The exercise:
Rewrite the entries below, replacing "layout" with "display" and leaving everything else as it is.

Entries supplied:

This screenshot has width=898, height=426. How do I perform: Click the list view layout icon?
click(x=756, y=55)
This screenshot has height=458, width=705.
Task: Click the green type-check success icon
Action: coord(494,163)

Exercise solution:
This screenshot has width=898, height=426. How do I perform: Click the list view display icon?
click(x=756, y=55)
This screenshot has height=458, width=705.
Task: Click the green type-check success icon
Action: coord(494,163)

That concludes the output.